──────── Records supplied ────────

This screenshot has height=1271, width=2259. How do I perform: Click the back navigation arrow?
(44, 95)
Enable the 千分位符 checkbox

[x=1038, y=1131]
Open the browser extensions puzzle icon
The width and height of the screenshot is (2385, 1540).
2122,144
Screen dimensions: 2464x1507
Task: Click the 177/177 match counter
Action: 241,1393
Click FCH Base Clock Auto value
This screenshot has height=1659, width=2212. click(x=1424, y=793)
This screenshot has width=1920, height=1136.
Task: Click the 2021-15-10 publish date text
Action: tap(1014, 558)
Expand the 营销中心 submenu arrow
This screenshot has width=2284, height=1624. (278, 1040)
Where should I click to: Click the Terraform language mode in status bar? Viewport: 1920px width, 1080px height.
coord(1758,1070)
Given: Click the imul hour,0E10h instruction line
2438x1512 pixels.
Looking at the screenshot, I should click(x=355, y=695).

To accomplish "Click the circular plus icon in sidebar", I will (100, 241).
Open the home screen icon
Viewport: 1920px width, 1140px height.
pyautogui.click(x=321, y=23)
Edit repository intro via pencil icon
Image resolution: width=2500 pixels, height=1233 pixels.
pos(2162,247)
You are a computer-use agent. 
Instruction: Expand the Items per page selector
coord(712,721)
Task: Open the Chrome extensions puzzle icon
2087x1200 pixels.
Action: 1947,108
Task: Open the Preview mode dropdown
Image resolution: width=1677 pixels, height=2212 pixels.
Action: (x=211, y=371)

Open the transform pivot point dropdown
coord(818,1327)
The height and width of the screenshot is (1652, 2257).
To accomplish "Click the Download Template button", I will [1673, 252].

────────

◆ Try it ◆
Return every line from the material that contains the word "will".

◆ The answer ◆
To accomplish "Click the circular plus icon in sidebar", I will (100, 241).
To accomplish "Click the Download Template button", I will [1673, 252].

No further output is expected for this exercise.